It is interesting to note that the uniform distribution on
needle-in-a-haystack functions is both the hardest to maximize and the
easiest (of all distributions excluding constant functions) to minimize.
That is, a single NFL distribution can be exceedingly benign or
perverse, depending upon the optimization objective.

Thomas English
Tom.English@ieee.org

[1] English, T. M. 2000. "Optimization is easy and learning is hard in
the typical function," Proceedings of 2000 Congress on Evolutionary
Computation: CEC00, pp. 924-931
(http://members.door.net/tmenglish/cec2000.pdf).

[2] English, T. M. 1996. "Evaluation of evolutionary and genetic
optimizers: No free lunch," Evolutionary Programming V: Proc. of the
Fifth Ann. Conf. on Evolutionary Programming, L. J. Fogel, P. J.
Angeline, and T. Baeck, eds., pp 163-169.


--------------------------------
Sender: "John Koza" <koza@stanford.edu>
Subject: No Free Lunch or Bad Case of Indigestion?

Hello All:

The recent postings to the GA-List by Ralph Hartley and Thomas Jansen on the
"No Free Lunch" theorem (or the "No Lunch" theorem as Hartley would call it)
reminded me of an experiment done in the early 1990's and reported in the
first Genetic Programming book (1992, MIT Press).

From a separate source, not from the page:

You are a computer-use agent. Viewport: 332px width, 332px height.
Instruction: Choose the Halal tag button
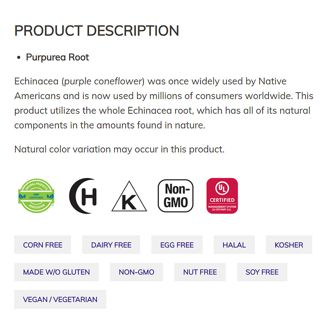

This experiment involved one of the few areas where the universe of "all
possible problems" can be readily identified and realistically tackled by
computer experimentation, namely Boolean functions.  At the time, I recall
discussing with various people whether there was some general "conservation"
principle operating over the universe of "all possible problems"; however,
none of us followed up on this vague conjecture at the time since this idea
was entirely peripheral to the work that we were doing.  The extremely
clever actual later work on NFL (occurring in the mid-1990's) provided
insightful clarification of what was going on here.

Here are some quotes from the 1992 book concerning the 3-argument and
2-argument Boolean functions. Experiments with Boolean functions of more
than three arguments could, of course, be easily conducted today.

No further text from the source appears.